What is Biotechnology about?

Biotechnology is simply technology that is based on biology. To move a little deeper, Biotechnology is defined as any technological application that uses biological systems, living organisms or derivatives thereof, to make or modify products or processes for specific use.

The word biotechnology is derived from the Greek words ‘bios’ (everything to do with life) and ‘technikos’ (involving human knowledge and skills).

Biotechnology has been applied to fields of agriculture, food production as well as medicine.

Currently, there are more than 300 biotechnology health care products and vaccines available to patients, many for previously untreatable diseases. More than 18 million farmers around the world use agricultural biotechnology to increase yields, prevent damage from insects and pests and reduce farming’s impact on the environment.

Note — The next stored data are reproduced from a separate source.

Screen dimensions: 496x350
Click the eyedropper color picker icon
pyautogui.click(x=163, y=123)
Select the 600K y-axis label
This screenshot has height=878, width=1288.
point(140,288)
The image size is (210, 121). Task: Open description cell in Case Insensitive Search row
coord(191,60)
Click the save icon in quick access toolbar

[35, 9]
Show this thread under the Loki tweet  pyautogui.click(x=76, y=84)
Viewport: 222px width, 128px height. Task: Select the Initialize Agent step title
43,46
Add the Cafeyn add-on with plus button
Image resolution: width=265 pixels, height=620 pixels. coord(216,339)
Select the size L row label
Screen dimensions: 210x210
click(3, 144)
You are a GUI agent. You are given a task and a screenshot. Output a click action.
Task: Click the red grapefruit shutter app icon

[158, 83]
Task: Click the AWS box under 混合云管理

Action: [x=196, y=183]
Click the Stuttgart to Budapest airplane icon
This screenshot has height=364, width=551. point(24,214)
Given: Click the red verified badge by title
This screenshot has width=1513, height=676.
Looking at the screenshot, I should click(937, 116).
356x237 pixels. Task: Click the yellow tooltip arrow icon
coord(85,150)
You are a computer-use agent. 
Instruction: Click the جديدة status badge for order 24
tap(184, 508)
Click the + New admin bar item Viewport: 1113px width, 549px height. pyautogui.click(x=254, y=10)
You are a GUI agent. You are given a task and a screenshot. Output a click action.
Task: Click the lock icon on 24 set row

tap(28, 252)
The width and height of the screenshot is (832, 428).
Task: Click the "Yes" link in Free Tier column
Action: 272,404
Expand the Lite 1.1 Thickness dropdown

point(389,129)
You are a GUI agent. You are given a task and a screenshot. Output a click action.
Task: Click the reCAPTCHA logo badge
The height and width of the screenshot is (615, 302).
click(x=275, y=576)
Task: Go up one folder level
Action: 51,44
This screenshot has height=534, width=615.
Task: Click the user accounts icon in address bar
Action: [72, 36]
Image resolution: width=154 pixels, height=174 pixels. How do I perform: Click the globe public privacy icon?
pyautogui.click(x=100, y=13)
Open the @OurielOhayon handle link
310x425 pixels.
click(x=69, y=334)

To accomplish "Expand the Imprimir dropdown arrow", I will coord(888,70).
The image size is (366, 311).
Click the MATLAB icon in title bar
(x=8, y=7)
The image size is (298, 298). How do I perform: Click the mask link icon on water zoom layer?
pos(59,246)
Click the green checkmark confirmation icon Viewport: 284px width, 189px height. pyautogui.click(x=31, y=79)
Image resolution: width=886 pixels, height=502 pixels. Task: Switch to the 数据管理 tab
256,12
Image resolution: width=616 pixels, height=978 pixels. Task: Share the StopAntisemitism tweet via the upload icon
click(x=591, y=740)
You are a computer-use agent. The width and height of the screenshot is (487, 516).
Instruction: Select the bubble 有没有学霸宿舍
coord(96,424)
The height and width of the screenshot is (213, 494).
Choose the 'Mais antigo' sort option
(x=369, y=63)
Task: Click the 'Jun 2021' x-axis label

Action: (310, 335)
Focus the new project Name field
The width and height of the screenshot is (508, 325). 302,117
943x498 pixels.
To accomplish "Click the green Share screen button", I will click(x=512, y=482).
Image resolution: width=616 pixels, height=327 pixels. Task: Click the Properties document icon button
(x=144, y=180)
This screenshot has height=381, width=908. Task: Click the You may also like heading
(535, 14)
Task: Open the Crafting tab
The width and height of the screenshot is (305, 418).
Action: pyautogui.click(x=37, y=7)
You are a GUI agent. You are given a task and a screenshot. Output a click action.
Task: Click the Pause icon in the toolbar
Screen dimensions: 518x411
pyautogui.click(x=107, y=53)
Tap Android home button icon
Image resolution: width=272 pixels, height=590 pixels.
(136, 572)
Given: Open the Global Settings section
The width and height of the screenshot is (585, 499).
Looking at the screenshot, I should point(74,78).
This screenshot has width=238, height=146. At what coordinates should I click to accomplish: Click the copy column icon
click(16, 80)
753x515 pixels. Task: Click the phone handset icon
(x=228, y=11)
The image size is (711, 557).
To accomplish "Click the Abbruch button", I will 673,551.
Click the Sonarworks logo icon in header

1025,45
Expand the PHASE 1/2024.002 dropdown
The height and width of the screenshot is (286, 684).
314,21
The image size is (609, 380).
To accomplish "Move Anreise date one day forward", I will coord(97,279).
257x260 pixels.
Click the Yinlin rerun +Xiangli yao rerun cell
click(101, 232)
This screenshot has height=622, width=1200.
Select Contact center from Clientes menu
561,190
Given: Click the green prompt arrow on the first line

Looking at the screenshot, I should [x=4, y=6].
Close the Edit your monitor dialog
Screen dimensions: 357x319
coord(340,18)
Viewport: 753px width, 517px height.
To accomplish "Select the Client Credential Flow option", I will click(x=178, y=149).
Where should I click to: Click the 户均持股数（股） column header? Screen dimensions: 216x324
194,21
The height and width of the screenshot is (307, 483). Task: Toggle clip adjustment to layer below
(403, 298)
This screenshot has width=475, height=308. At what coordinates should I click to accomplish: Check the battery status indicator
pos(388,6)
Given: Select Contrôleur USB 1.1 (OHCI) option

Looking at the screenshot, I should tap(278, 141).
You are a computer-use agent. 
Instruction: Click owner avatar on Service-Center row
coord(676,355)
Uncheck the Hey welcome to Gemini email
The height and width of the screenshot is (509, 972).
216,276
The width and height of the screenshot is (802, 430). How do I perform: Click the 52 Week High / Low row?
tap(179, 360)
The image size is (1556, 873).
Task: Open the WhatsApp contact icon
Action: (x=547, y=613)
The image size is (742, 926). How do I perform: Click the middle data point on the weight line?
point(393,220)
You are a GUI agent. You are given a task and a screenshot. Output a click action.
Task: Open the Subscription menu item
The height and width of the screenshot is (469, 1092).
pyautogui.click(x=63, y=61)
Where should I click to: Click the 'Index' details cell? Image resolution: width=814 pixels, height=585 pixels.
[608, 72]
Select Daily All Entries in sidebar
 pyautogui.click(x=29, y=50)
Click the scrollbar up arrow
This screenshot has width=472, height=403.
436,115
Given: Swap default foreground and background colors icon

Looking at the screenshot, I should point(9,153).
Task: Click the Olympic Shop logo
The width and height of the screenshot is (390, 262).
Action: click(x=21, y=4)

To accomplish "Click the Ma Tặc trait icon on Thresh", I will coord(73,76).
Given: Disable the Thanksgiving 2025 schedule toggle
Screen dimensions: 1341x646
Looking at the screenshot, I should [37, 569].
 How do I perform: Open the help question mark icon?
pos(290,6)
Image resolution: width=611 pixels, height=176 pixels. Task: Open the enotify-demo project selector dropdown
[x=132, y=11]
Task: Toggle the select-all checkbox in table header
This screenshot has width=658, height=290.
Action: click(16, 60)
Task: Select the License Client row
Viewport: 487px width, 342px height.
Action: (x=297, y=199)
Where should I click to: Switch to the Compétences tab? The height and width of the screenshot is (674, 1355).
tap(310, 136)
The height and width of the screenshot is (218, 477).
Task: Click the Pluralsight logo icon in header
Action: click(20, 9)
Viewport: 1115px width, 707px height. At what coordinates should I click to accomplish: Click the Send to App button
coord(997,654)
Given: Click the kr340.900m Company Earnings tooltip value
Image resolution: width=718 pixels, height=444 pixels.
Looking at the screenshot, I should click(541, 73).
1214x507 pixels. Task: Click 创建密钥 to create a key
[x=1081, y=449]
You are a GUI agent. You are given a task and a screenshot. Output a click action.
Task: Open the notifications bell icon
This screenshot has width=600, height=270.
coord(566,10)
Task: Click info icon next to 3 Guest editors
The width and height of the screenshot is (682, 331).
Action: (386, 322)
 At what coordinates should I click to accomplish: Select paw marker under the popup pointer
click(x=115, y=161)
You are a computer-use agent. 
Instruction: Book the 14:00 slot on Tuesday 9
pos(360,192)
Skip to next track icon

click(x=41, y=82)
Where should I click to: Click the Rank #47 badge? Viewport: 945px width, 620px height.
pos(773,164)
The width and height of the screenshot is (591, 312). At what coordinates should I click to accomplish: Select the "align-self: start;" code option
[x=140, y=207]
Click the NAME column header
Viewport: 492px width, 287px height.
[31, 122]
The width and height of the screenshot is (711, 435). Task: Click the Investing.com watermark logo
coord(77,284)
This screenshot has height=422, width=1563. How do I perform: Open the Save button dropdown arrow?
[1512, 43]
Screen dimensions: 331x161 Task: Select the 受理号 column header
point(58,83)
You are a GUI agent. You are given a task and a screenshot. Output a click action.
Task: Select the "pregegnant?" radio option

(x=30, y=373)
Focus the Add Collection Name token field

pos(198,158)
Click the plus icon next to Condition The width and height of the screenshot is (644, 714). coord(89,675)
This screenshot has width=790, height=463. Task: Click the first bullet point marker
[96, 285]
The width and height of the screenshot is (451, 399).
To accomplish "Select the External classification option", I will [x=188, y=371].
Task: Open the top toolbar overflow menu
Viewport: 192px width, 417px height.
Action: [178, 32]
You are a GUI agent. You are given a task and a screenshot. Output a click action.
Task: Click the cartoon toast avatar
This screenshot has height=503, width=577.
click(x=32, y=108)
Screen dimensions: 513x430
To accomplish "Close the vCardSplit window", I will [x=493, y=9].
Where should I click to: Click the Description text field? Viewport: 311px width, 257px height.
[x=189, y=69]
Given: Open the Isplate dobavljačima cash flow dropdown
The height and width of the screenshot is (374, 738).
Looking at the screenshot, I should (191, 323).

And more than 50 biorefineries are being built across North America to test and refine technologies to produce biofuels and chemicals from renewable biomass, which can help reduce greenhouse gas emissions.

Working in a laboratory

Branches of Biotechnology

There are several branches of biotechnology namely:

  1. Blue Biotechnology
  2. Green Biotechnology
  3. Red Biotechnology
  4. White Biotechnology
  5. Bioinformatics

Blue Biotechnology

Blue biotechnology is a term that has been used to describe the marine and aquatic applications of biotechnology, but its use is relatively rare.

Marine life has adapted to thrive in the extreme ambient conditions found in the sea. Blue biotechnology is concerned with the exploration and exploitation of the resulting diverse marine organisms in order to develop new products.

Green Biotechnology

Green biotechnology is biotechnology applied to agricultural processes. Green Biotechnology is the use of genetically altered plants or animals to produce more environmentally-friendly farming solutions as an alternative to traditional agriculture, horticulture, and animal breeding processes.

Red Biotechnology

Red Biotechnology refers to the use of organisms in genetic engineering processes in order to design and manufacture pharmaceutical products like antibiotics and vaccines.

Red biotechnology is applied to medical processes. Some examples are the designing of organisms to produce antibiotics, and the engineering of genetic cures through genetic manipulation.

White biotechnology

White biotechnology is also known as industrial biotechnology, is biotechnology applied to industrial processes. An example is the designing of an organism to produce a useful chemical. Another example is the using of enzymes as industrial catalysts to either produce valuable chemicals or destroy hazardous/polluting chemicals. White biotechnology tends to consume less in resources than traditional processes used to produce industrial goods.

Bioinformatics

Bioinformatics is an interdisciplinary field that develops methods and software tools for understanding biological data. As an interdisciplinary field of science, bioinformatics combines computer science, statistics, mathematics, and engineering to analyze and interpret biological data. Bioinformatics has been used for in silico analyses of biological queries using mathematical and statistical techniques.

Bioinformatics is both an umbrella term for the body of biological studies that use computer programming as part of their methodology, as well as a reference to specific analysis “pipelines” that are repeatedly used, particularly in the field of genomics. Common uses of bioinformatics include the identification of candidate genes and nucleotides (SNPs). Often, such identification is made with the aim of better understanding the genetic basis of disease, unique adaptations, desirable properties (esp. in agricultural species), or differences between populations. In a less formal way, bioinformatics also tries to understand the organizational principles within nucleic acid and protein sequences.